As it is, we will pay at least double and get none of these things. Our Type 45s will have no serious ability to strike targets ashore, and we will continue to have no capabilities against ballistic missiles. Most glaringly of all, the Type 45 will have no weapon other than its guns with which to fight enemy ships - Sea Viper has no surface-to-surface mode.
You might feel that preservation of British high-tech jobs in some way justifies such horrific overspending for such lamentable amounts of capability, but in fact the relatively few Brit workers concerned have now mostly been fired anyway.
So actually it's pretty hard to agree with Captain Powell and General Robison that this is a story of excellent cooperation between MoD and industry.

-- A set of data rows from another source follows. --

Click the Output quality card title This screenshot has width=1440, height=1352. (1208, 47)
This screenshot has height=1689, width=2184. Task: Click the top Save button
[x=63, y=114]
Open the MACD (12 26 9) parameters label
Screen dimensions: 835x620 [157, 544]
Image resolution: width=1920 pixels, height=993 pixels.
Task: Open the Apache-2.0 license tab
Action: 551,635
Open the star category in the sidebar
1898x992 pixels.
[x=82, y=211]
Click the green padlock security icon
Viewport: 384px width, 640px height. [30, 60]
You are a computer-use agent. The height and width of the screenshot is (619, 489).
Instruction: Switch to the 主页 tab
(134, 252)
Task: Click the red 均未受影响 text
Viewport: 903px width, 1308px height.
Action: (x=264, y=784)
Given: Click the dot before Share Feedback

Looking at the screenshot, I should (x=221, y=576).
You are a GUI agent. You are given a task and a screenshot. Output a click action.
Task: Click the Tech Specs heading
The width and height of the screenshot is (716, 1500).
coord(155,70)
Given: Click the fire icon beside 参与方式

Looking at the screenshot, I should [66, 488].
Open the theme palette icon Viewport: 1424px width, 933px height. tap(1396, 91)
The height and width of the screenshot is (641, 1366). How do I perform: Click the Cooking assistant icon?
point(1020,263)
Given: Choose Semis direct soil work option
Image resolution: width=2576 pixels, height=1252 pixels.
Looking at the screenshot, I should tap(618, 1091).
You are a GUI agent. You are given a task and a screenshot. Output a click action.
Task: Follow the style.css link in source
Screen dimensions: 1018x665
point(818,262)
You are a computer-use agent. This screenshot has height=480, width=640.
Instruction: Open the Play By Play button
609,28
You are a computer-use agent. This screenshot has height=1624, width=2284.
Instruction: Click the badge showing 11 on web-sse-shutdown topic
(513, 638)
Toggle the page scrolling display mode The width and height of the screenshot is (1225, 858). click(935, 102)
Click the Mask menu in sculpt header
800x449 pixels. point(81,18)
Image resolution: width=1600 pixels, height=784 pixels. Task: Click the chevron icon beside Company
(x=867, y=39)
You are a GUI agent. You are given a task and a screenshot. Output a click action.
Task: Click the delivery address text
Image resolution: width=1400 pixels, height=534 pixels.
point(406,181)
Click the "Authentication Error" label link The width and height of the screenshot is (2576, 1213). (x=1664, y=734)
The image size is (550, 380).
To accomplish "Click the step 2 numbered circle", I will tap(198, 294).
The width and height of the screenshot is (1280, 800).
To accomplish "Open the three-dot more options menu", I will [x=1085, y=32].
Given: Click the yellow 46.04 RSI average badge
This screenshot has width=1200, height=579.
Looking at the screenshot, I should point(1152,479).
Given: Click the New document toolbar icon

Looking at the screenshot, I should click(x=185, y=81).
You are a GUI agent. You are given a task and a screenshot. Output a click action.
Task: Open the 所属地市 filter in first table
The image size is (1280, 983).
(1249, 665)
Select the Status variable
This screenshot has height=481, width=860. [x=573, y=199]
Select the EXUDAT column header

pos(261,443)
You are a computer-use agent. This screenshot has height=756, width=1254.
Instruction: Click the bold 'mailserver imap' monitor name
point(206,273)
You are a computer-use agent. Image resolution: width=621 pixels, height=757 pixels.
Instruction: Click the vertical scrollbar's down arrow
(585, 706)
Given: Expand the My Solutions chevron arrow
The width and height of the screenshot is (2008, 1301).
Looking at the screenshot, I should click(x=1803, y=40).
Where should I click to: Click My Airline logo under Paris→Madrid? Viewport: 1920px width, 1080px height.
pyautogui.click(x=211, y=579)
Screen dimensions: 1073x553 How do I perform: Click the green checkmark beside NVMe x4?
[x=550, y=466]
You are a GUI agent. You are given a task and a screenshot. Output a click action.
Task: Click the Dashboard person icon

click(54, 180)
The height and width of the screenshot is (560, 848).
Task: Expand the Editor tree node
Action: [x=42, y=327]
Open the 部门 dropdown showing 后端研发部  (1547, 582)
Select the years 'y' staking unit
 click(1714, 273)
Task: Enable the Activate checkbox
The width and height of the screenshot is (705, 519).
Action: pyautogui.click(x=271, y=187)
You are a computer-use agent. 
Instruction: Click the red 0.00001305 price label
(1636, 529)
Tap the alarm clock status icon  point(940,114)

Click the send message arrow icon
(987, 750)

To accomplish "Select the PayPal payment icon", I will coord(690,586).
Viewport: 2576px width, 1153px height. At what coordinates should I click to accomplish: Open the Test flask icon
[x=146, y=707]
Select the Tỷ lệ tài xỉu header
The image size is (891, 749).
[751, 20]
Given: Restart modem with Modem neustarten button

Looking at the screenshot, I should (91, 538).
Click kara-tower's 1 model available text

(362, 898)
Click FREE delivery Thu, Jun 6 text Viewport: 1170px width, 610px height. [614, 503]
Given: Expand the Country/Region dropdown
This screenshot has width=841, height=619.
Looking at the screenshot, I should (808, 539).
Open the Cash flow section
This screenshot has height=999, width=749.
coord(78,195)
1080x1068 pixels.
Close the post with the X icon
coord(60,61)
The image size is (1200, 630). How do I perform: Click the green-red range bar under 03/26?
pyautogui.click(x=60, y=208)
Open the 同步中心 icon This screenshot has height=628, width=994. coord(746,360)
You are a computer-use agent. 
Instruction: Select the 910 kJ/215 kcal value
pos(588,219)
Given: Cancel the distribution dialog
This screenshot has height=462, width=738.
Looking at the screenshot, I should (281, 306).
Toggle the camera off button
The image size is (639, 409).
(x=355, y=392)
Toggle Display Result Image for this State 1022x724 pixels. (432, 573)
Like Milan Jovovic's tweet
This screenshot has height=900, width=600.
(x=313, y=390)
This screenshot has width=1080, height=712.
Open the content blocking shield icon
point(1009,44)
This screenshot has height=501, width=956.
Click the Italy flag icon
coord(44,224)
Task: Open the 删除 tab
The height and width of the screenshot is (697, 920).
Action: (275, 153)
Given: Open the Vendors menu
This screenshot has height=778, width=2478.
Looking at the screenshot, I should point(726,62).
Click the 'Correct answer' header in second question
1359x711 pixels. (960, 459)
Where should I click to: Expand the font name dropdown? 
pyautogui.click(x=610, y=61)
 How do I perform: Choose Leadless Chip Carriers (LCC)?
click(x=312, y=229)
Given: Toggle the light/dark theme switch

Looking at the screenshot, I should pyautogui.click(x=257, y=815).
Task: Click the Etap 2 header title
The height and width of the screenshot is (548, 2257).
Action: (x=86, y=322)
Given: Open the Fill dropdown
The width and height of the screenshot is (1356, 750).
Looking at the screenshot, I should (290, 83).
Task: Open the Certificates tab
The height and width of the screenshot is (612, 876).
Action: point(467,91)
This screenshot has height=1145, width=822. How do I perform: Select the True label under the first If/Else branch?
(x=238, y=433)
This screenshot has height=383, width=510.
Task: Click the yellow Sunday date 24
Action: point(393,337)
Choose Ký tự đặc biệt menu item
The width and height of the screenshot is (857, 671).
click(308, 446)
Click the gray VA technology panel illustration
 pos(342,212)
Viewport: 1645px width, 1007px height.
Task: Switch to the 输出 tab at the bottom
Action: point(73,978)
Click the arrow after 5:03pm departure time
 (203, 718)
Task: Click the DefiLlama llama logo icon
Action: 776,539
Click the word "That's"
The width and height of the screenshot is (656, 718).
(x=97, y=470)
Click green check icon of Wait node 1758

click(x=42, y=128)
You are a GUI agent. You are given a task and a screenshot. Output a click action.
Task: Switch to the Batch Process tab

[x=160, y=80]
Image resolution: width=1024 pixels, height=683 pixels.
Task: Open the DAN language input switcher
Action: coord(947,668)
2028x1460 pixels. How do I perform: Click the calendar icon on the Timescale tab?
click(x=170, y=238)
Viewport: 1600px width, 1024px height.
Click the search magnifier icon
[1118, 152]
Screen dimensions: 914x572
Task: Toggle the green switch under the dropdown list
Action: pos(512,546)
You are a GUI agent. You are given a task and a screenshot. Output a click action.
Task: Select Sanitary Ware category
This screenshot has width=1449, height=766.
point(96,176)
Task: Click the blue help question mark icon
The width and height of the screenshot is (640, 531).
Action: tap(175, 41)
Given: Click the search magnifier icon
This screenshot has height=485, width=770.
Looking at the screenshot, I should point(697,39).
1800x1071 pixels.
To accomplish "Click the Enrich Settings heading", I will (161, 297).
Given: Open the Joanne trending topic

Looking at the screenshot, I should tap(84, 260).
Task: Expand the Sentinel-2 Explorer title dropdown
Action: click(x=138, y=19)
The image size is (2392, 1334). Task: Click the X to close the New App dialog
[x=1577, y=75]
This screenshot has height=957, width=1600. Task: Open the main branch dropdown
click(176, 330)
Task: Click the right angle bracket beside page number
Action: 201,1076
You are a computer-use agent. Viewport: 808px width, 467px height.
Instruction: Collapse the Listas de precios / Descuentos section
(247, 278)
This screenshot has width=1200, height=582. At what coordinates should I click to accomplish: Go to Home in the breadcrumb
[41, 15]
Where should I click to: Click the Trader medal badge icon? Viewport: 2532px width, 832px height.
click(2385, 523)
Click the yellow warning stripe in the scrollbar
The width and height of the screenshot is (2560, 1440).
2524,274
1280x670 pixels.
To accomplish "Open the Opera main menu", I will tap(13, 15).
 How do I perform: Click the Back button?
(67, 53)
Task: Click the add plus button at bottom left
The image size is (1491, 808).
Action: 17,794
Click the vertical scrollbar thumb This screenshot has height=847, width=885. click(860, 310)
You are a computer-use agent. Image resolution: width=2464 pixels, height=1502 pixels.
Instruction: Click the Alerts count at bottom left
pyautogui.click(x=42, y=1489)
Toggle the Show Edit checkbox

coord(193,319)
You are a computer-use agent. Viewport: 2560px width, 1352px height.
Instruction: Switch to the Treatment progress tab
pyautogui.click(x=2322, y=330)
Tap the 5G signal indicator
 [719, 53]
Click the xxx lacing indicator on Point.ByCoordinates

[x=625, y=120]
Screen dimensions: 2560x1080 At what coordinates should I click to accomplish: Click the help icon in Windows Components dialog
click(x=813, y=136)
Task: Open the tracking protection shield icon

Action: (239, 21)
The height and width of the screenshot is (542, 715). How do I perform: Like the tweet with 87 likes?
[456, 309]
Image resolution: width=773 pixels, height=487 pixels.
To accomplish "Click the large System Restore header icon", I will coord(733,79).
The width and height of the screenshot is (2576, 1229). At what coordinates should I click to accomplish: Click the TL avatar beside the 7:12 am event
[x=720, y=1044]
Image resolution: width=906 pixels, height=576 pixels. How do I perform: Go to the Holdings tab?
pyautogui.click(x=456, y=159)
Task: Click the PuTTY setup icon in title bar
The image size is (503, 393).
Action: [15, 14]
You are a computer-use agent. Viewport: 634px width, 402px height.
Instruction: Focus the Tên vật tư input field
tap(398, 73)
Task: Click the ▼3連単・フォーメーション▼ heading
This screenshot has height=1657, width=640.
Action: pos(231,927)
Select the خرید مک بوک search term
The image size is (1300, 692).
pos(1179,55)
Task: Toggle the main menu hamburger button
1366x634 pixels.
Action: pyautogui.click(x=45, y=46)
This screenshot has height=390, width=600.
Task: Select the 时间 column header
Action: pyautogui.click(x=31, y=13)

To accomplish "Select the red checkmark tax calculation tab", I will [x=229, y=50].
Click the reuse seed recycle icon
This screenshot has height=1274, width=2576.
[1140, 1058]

It seems more like industry taking the MoD for a long and lucrative ride.
This is all the sadder for actual friends of the Royal Navy, as the delays and cost overruns on the Type 45s' largely foreign equipment are a big part of the reason why the navy may not in fact get its aircraft carriers and will almost certainly not get proper air groups for them.
Captain Powell gamely contends that his ship - from some point next year when Sea Viper finally goes operational - "will also work in support of land and air forces". This is true in some minor respects, perhaps.
But it won't work nearly as well in support of land and air fighting as a carrier would, so to buy the one at the expense of the other as the Royal Navy may very well have done looks like a bad bargain indeed. ®
*The general is a Royal Marine, so his presence in naval headquarters is routine.